AIM OF THE EXERCISE. Using the blog post below, explain why the mother's transfer to the rehab hospital puts more pressure on the writer and others in the household.

Tuesday, October 9, 2012

Gingerbread - or a lesson in patience

It has been awhile since I posted - life is very, very busy with working and visiting Mom in the hospital. Last Thursday, she did make tremendous progress though, by being transferred to the rehab hospital.  This is fantastic news, but also puts more pressure on us, as we had postponed getting her room ready and focused on other priorities.  The whole house has become a priority and it is not a good place to be at the moment.


Last week, my daughter moved from a flat to a darling little house right on the edge of a racecourse and you can see the Isle of Arran from her yard.  How wonderful.  I took the day off work and Alan and I helped her begin to leave her old flat and move in.  This consisted of her unpacking the kitchen and Alan dismantling and rebuilding furniture.  Which left me going up and down the stairs all day long.  Good for my weightwatchers regime but I had to keep reminding myself that this was not unfair, we all had jobs to do!

PROVIDED DATA.

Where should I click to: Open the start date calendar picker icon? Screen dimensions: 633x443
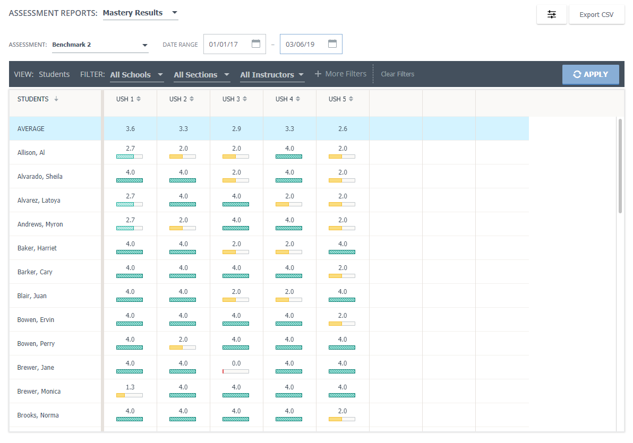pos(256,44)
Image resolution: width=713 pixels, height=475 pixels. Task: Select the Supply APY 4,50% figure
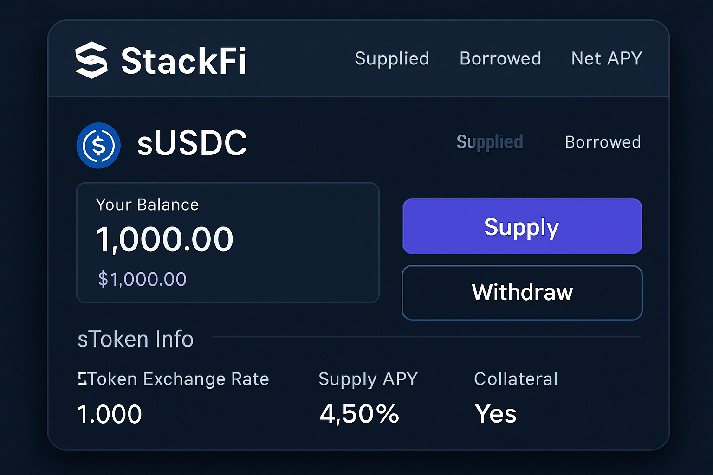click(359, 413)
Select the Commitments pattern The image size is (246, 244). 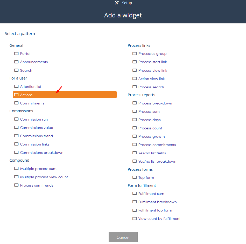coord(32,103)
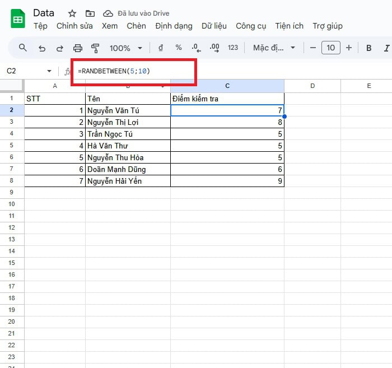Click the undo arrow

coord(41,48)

RESULT OF THIS EXERCISE. They had postponed getting her room ready and had focused on other priorities. Now the whole house has become a priority, and it is not in a good state.